You can create custom notifiers by creating a subclass of Notifier.

Create a notifier:

notifier :email,
  from: "[email protected]",
  to: "[email protected]"

Create multiple notifiers of the same type:

notifier "developers",
  type: :email,
  from: "[email protected]",
  to: ["[email protected]", "[email protected]"]

notifier "tester",
  type: :email,
  from: "[email protected]",
  to: "[email protected]"

ensure_no :images_without_previews, notify: "developers" do # notify only developers
  # ...
end

Checks

  • ensure_no will check that the result of a given block is zero?, empty? or false
  • ensure_any will check that the result of a given block is > 0
  • ensure_more will check that the result of a given block is > than a given number or that it contains more than a given number of items
  • ensure_less will check that the result of a given block is < than a given number or that it contains less than a given number of items
  • ensure_equal will check that the result of a given block is == to the given number or that it contains a given number of items
ensure_no :images_without_previews do
  # ...
end

ensure_any :facebook_logins_per_hour do
  # ...
end

ensure_more :new_orders_per_hour, than: 10 do
  # ...
end

Customizing the error handler

Exceptions raised while a check runs are rescued and information about the error is persisted in the database.

If you want to integrate with an exception monitoring service (e.g.
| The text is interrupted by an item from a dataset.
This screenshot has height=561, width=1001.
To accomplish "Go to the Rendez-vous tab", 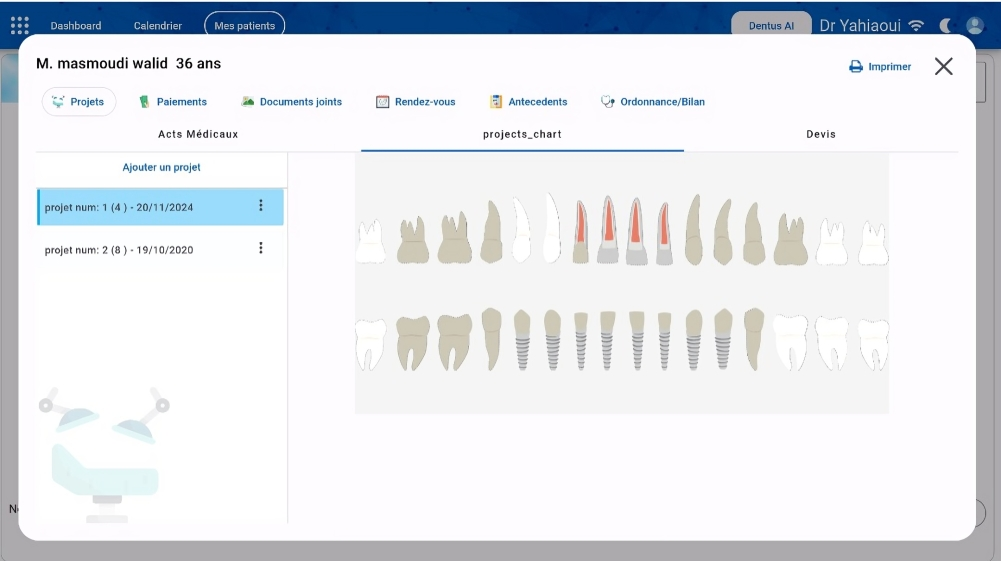I will point(415,102).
Bugsnag), you can define an error handler:

# config/initializers/data_checks.rb

DataChecks.config.error_handler = ->(error, check_context) do
  Bugsnag.notify(error) do |notification|
    notification.add_metadata(:data_checks, check_context)
  end
end

The error handler should be a lambda that accepts 2 arguments:

  • error: The exception that was raised.
  • check_context: A hash with additional information about the check:
    • check_name: The name of the check that errored
    • ran_at: The time when the check ran

Customizing the backtrace cleaner

DataChecks.config.backtrace_cleaner can be configured to specify a backtrace cleaner to use when a check errors and the backtrace is cleaned and persisted. An ActiveSupport::BacktraceCleaner should be used.

# config/initializers/data_checks.rb

cleaner = ActiveSupport::BacktraceCleaner.new
cleaner.add_silencer { |line| line =~ /ignore_this_dir/ }

DataChecks.config.backtrace_cleaner = cleaner

If none is specified, the default Rails.backtrace_cleaner will be used to clean backtraces.

Schedule checks

Schedule checks to run (with cron, Heroku Scheduler, etc).
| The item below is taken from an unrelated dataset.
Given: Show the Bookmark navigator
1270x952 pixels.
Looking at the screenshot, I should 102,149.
rake data_checks:run_checks TAG="5 minutes"  # run checks with tag="5 minutes"
rake data_checks:run_checks TAG="hourly"     # run checks with tag="hourly"
rake data_checks:run_checks TAG="daily"      # run checks with tag="daily"
rake data_checks:run_checks                  # run all checks

Here's what it looks like with cron.

*/5 * * * * rake data_checks:run_checks TAG="5 minutes"
0   * * * * rake data_checks:run_checks TAG="hourly"
30  7 * * * rake data_checks:run_checks TAG="daily"
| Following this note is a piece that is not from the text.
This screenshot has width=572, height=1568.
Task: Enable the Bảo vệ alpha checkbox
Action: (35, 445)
You can also manually get a status of all the checks by running:

rake data_checks:status

Credits

Thanks to checker_jobs gem for the original idea.

Development

After checking out the repo, run bundle install to install dependencies. Then, run rake test to run the tests.

To install this gem onto your local machine, run bundle exec rake install. To release a new version, update the version number in version.rb, and then run bundle exec rake release, which will create a git tag for the version, push git commits and tags, and push the .gem file to rubygems.org.

Contributing

Bug reports and pull requests are welcome on GitHub at https://github.com/fatkodima/data_checks.

License

The gem is available as open source under the terms of the MIT License.